Any Ideas...Giant leaves?
 
I am creating giant leaves that will be suspended from steel framing in a local restaurant. The leaves need to be around 4'-7'. The material I want to use needs to be a light density paper or fabric...giving the illusion that the leaves are suspended in mid air. I am currently considering a couple materials: brown craft paper, cheese cloth w/fabric stiffener, or rice paper. However, I can't find rice paper large enough to get the job done. Anyone have suggestions on the best way to create these leaf sculptures that I haven't thought of, or a better way of creating them with the ideas I've posted?

cooljamesx1 11-08-2006 04:09 PM

Re: Giant leaves
 
this is kind of outside of the ideas you posted but I think it would be cool if you hammered them out of big sheets of aluminum.

Berinje' 11-10-2006 04:53 AM

Re: Giant leaves
 
Yes, Cooljam, I like your idea also, because the leaves would certainly last a lot longer if they were aluminum, yet they would still be relatively light weight. And certainly all kinds of surface treatment could be created on them, i.e., from different patinas, to etching or scribing, to bending, polishing or burnishing, etc. They could be very beautiful and luminuous.

I just love creativity!

HappySculpting 11-10-2006 12:14 PM

Re: Giant leaves
 
Hi ames,

Here's a link to a bluebird sculpture that shows leaves that have been made from brass sheeting. It must be very thin sheeting because the leaves and also the petals of the flowers are so delicate. What you are doing is large scale but the same concept can be used for your project. Maybe aluminum sheeting would be lighter though.

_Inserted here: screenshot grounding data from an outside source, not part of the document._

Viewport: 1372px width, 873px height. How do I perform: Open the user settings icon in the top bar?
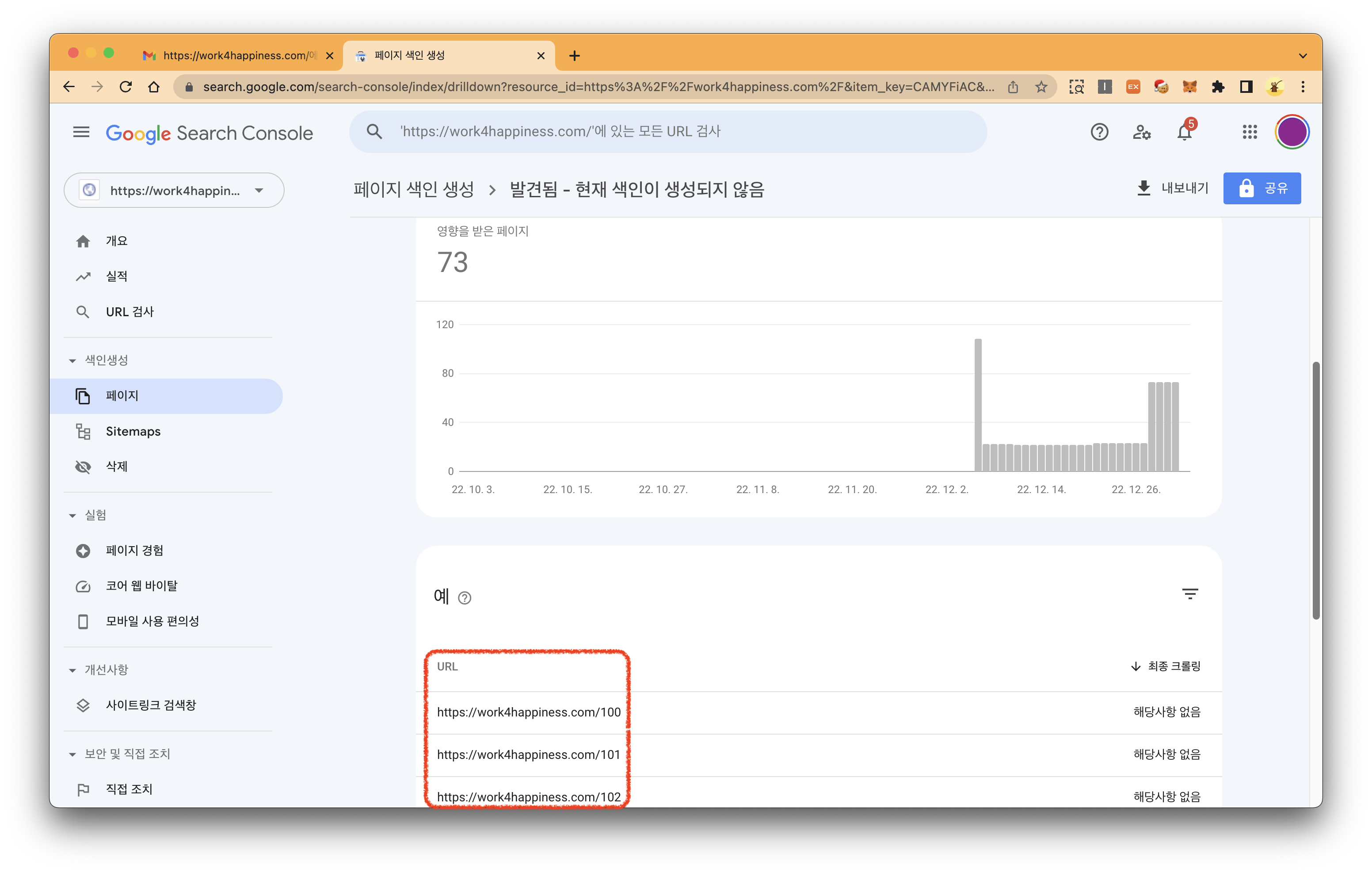click(x=1142, y=132)
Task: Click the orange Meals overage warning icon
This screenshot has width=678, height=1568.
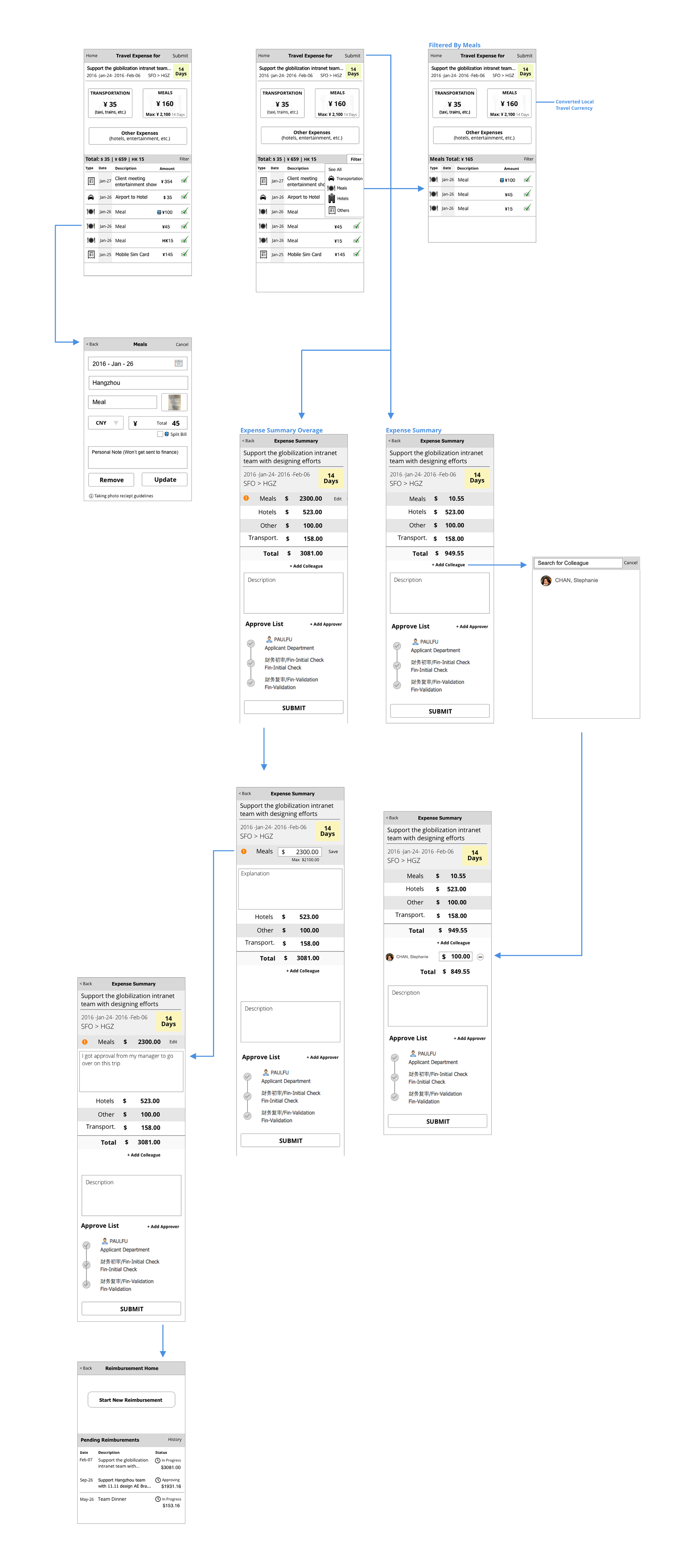Action: point(246,498)
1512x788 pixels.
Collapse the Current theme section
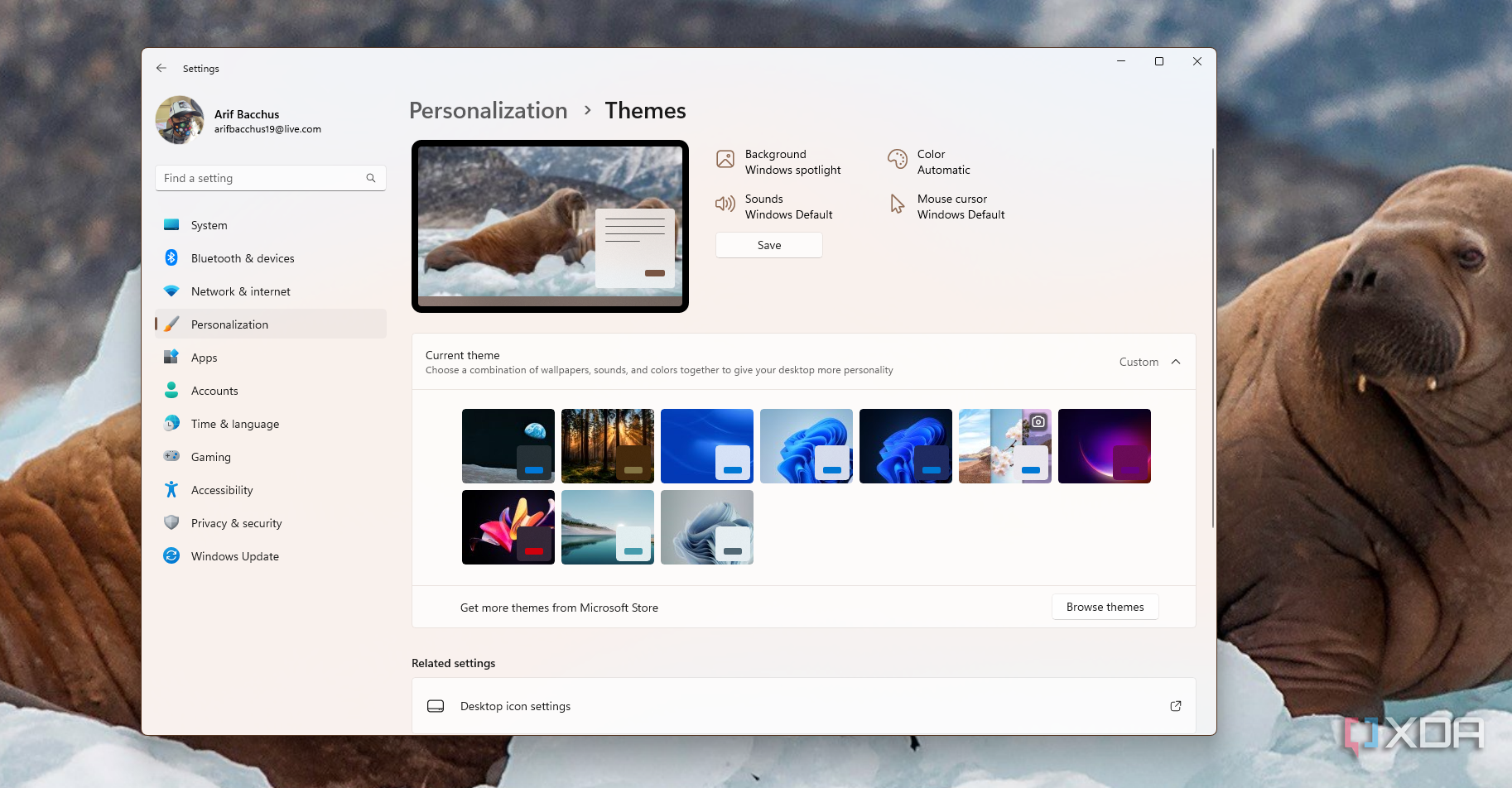(1176, 362)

http://www.wetcanvas.com/forums/showthread.php?t=378900

~Tamara

F.C. White 11-10-2006 08:16 PM

Re: Giant leaves
 
Sheets of cheese cloth and fiberglass strands and resin. Once sanded smooth one could detail in an abundance of detail on their surface and air brush them to look real. Forms to lay/stretch the fabric on could easily be done in scrap plywood. Leaves like this could be made quite large and still be quite light enough to suspend with spider wire fishing line.

fused 11-11-2006 01:50 PM

Re: Giant leaves
 
I don't see materials like aluminum, brass or fiberglas conforming to the "needs to be a light density paper or fabric" as stated in the first post. An armature/frame could be made of either metal or wood and covered with rip stop nylon. The RSN is used for parachutes (softer, fabriclike and plyable) and sails (stiffer like ultra-thin plastic) is strong yet lightweight, comes in all colors (opaque/translucent), available in large dimensions and UV safe.

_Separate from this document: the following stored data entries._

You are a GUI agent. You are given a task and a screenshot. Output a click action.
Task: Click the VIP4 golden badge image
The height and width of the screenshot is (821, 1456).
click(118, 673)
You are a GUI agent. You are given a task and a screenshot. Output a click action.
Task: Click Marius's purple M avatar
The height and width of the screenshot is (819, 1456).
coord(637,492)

WeiMingKai 11-13-2006 04:35 PM

Re: Giant leaves
 
I would begin by googling up faux flowers, artificial plants, and finding out what the nylon/rayon/paper/silk like material used for those.

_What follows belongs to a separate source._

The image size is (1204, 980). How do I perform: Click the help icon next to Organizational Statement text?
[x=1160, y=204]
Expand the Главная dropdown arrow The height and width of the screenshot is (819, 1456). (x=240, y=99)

This page has a history of Faux Floral arts as well as a description of the manufacturing process. If you read how they are made you will get a lot of ideas for what you can and can't do based on how much time and money you plan to expend on yoru project. IE; you will most likely not be paying to have leaf shape dies custom machined for you out of tool steel (and you most likely don't have a die press to use them on either) BUT you could trace/draw your leaf shapes onto cardboard and cut them out for use as master patterns.--> http://www.answers.com/topic/artificial-flower

I am always cheap by necessity, not choice, so my thinking always seeks a lowest cost approach to the problem.
  1. make a wire armature for your branches and stems (make sure it can support the weight of the leaves)
  2. cut out leaf patterns from paper or cloth (paint them if necessary)
  3. glue up your leaves & fix them to the armature
  4. let dry and then 'pose' the plant to appear realistic

A craft supply stores often have faux flowers/silk flowers pre-made - you could always buy a sample and 'dissect' it to see how it was done.

PS: instead of rice paper - how about the tissue paper used for wrapping shirts/clothes in department stores - if you went 2 ply on the wrapping tissue and applied greatly thinned glue with a spray bottle between the plys you could probably get reasonalby strong results - or you could mix materials - cheesecloth 'mesh' bonded to tissue 'filler' over wire support might yield a nice translucent leaf.